(EXERCISE DETAILS):
Beginning with the line containing "dental [537, 843]" and continuing through the line containing "Delhi (614, 536)", write out that stretch of the data again, requests included, and increase every coordinate in the answers by 106.

(DATA SHOWN):
==*==

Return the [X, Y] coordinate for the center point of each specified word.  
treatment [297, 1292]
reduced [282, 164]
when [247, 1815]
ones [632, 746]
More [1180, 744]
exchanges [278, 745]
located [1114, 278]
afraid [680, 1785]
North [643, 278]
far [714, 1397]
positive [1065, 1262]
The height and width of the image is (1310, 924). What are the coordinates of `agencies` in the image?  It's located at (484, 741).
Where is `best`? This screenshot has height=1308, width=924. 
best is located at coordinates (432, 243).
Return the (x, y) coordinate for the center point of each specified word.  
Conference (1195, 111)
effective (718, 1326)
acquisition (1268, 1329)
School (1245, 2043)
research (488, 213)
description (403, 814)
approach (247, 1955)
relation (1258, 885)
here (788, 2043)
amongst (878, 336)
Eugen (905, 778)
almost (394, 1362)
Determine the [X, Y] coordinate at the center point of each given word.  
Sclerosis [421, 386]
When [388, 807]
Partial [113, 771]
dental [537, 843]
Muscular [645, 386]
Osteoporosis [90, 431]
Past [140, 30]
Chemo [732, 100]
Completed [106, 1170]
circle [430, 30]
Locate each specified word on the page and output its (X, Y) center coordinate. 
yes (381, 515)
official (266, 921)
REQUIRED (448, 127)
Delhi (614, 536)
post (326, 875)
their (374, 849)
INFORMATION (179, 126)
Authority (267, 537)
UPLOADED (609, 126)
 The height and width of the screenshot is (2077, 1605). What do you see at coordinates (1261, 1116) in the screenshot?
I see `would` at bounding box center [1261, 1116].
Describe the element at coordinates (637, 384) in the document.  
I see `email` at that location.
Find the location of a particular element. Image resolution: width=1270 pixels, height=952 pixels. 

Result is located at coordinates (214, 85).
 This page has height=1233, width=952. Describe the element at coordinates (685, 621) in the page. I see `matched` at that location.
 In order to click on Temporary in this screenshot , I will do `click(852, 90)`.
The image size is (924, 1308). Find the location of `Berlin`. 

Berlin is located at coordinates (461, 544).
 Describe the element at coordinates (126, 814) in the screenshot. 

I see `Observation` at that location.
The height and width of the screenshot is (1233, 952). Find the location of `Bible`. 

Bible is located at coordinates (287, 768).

==*==

(WRITTEN RESPONSE):
dental [643, 949]
Muscular [751, 492]
Osteoporosis [196, 537]
Past [246, 136]
Chemo [838, 206]
Completed [212, 1276]
circle [536, 136]
Locate each specified word on the page and output its (X, Y) center coordinate. 
yes (487, 621)
official (372, 1027)
REQUIRED (554, 233)
Delhi (720, 642)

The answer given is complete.